The carbon offset credit market is currently facing a resurgence of criticism as more than 80 nonprofits come together to oppose their use in climate strategies. These activists argue that carbon offsets undermine real efforts to reduce greenhouse gas emissions and are calling for their complete exclusion from climate regulations and guidelines.
Carbon credits, also called offsets, have been used as a tool to reduce carbon dioxide emissions by allowing companies and governments to invest in projects that supposedly reduce or remove emissions elsewhere. This practice gained traction as part of efforts to reach net-zero emissions targets.
Through this mechanism, entities can offset their emissions by financing projects such as reforestation or renewable energy initiatives.
In 2023, the total volume of carbon offsets used (stopped) by entities to offset their carbon emissions was approximately 180 million MtCO2e.
However, critics argue that carbon offsets do not contribute to real emissions reductions. Instead, they argue that offsets allow industries and countries with high emissions to continue polluting while outsourcing the responsibility for emissions reductions to other regions or sectors.
This approach, they argue, undermines the urgency and effectiveness of direct emissions reductions needed to combat climate change.
Joint statement against carbon offsets
In a significant collective effort, leading organizations including CustomerEarth, ShareAction, Oxfam, Amnesty InternationalAnd Green Peace have issued a joint statement condemning carbon offsets. They argue that relying on offsets distracts from the critical need to curb emissions at source. They further claimed that it is failing to mobilize sufficient financial resources for climate action, especially in developing countries.

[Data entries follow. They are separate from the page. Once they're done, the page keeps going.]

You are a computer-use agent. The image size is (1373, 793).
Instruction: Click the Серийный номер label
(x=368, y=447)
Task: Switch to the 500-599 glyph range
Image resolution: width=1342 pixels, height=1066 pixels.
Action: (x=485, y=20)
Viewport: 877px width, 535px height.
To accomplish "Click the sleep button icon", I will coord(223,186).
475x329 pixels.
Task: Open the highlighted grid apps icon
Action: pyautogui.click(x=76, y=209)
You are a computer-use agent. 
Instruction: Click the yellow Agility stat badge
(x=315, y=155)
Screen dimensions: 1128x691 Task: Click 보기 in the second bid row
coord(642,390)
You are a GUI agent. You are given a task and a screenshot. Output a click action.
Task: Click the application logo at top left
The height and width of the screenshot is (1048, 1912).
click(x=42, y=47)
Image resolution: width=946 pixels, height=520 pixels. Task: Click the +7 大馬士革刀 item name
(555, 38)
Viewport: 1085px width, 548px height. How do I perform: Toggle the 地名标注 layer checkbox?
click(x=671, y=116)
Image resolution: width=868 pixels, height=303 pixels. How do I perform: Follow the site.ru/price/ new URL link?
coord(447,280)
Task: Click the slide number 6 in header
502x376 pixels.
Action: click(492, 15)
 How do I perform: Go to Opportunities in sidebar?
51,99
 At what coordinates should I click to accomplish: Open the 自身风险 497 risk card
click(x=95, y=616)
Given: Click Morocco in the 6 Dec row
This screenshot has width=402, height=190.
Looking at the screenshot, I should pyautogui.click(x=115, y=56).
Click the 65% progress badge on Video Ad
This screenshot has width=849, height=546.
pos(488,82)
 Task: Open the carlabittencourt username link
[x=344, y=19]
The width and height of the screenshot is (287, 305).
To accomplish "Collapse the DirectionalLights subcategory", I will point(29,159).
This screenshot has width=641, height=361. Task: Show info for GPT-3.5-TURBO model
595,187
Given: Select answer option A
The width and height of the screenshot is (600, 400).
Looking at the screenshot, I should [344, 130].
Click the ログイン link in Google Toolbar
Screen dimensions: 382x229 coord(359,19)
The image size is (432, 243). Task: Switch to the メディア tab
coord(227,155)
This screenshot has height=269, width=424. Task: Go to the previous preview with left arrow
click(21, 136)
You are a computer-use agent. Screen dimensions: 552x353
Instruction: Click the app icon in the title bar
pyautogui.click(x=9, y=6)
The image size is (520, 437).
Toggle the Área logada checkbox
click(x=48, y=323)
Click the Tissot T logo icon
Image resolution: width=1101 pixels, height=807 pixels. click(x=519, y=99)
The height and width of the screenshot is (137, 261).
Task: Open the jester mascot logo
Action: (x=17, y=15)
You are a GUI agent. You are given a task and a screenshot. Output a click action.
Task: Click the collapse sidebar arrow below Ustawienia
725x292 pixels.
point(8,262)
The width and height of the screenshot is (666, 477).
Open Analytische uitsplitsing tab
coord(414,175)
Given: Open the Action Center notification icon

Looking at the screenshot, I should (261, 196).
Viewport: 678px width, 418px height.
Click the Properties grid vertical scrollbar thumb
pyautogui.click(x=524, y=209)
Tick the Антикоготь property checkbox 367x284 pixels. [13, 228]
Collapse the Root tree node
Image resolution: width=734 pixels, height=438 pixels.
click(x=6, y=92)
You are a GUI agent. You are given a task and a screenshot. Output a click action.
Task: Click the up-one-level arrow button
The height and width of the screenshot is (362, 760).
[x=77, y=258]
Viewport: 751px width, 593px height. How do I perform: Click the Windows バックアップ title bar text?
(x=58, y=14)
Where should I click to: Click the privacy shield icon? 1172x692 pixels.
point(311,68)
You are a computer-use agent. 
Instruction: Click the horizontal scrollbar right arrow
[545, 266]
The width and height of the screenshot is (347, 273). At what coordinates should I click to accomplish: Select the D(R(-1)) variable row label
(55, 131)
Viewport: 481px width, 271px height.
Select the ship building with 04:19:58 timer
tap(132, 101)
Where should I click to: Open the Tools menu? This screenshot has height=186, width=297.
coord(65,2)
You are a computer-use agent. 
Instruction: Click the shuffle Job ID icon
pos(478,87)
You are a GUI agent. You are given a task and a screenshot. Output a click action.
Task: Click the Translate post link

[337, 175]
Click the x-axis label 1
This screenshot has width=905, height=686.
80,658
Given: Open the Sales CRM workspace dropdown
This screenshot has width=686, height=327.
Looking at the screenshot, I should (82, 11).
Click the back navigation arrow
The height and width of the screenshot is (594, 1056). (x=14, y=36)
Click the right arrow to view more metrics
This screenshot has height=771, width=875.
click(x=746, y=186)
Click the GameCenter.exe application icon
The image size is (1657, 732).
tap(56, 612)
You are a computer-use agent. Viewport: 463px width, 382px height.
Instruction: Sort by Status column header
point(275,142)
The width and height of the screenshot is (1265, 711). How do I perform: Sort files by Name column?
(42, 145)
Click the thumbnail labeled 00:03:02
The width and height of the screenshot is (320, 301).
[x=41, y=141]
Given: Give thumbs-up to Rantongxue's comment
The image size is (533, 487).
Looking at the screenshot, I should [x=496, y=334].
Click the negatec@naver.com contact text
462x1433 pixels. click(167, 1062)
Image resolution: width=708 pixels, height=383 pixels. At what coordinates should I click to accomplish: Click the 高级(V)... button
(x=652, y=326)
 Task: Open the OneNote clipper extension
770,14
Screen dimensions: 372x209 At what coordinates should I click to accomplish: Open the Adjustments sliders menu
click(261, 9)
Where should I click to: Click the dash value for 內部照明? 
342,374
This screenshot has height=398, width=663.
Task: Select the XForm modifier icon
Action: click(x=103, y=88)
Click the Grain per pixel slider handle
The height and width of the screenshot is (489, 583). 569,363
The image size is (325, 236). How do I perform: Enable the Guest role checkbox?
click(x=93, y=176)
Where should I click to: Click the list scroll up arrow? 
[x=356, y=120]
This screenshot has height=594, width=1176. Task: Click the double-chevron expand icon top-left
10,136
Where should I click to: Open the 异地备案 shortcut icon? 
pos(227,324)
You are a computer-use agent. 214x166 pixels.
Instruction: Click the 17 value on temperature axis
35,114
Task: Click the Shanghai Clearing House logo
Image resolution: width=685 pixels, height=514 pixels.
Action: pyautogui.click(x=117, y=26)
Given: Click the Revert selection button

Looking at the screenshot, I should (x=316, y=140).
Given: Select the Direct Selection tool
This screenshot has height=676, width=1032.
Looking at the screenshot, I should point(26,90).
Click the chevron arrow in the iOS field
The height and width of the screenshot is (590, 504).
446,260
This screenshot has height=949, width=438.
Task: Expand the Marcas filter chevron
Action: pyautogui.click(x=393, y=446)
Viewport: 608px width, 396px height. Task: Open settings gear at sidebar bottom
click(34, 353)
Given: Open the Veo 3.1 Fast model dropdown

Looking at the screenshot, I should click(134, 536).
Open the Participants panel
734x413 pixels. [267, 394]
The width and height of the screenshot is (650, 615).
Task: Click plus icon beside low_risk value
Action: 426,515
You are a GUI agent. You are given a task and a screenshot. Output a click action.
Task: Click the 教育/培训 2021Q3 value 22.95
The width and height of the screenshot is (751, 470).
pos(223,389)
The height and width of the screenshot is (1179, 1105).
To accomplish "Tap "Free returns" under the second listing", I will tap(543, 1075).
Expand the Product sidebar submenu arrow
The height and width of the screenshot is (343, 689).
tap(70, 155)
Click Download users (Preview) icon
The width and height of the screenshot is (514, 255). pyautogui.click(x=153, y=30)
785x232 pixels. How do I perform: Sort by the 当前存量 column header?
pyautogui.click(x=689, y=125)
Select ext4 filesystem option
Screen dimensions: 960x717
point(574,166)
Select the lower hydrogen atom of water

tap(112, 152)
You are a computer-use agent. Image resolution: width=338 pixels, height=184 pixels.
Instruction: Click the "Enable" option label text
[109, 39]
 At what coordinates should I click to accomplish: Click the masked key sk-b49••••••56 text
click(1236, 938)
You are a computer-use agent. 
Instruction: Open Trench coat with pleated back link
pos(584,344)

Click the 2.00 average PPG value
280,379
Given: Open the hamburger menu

The statement emphasizes that voluntary and regulatory frameworks for climate transition planning must exclude offsets. It challenges the idea that offsets can serve as a substitute for real emissions reductions.
Controversies and challenges
The debate on carbon offsets has intensified amid efforts to revive and normalize their use within climate finance frameworks.
Recently, a controversial move by the Science Based Targets initiative (SBTi) to endorse the use of credits to offset supply chain emissions has drawn criticism. Critics argue that such endorsements undermine the credibility of emissions reduction targets by allowing companies to offset their largest sources of emissions rather than eliminating them.
In addition, concerns remain about the reliability and accountability of carbon credits. Some studies have revealed significant quality problems, including exaggerated claims about the environmental benefits of offset projects.
Government and institutional responses
Despite the criticism, some governments, including the United States, have supported the integration of carbon credits into climate finance strategies. The federal government recently approved the use of these credits as a legitimate tool for achieving climate goals. This move signals a difference in global perspectives on their role in emissions reduction strategies.
Additionally, leading environmental organizations such as Conservation International, the Environmental Defense Fund, and the Nature Conservancy have supported the SBTi’s proposal to expand the use of carbon credits.
These organizations argue that well-regulated and transparent carbon markets can play a complementary role in financing emissions reduction projects, especially in sectors and regions where direct reductions are difficult or costly to achieve.
Criticism of the effectiveness of carbon credits
Critics argue that carbon offset credits send misleading signals about the true costs and efforts required for effective climate action. In addition, there are concerns that reliance on carbon credits could discourage investments in transformative technologies and infrastructure needed for sustainable development.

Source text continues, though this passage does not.